Samardzija, a former Cub, won’t pitch in the series, but he certainly vaulted the Giants into the matchup in style. He pitched through the eighth for the fourth time in nine starts, and he moved into third on the National League leaderboard in innings (Cueto is second and Bumgarner is fifth). Samardzija wanted one more, though. 

“We’ve worked these guys pretty good, and especially Jeff,” Bochy said. “I just wanted to give him a break. He’s leading off the (top of the ninth) and Casilla is fresh. I thought it was time to give him a break.”

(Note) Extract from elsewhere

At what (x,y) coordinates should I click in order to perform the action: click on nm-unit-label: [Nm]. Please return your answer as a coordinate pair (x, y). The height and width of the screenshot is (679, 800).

Samardzija didn’t push Bochy too much. Any regrets only came later, long after Panik had snagged a hot liner for the 27th out. Samardzija said several position players gave him a good-natured hard time about not finishing what he started.

“I’m going to have to keep an eye on them and see if they pull any tricks that are not the most masculine thing in the world,” he said, laughing. “I'll let them know about it.”

That was all in good fun. Samardzija’s new teammates know he has carried an incredible load through a quarter of the season, and they know they’ll need to lean on him down the line. The first-year Giant is looking forward to it, and he’s hoping he looks back on this night not as the one when he missed out on a complete game, but as the one when he saved some bullets.

“We have our eyes on the big picture, and that’s why I don’t mind,” he said. “If I need those 12 or 15 pitches for somewhere down the road, we’ll know we have them in there.”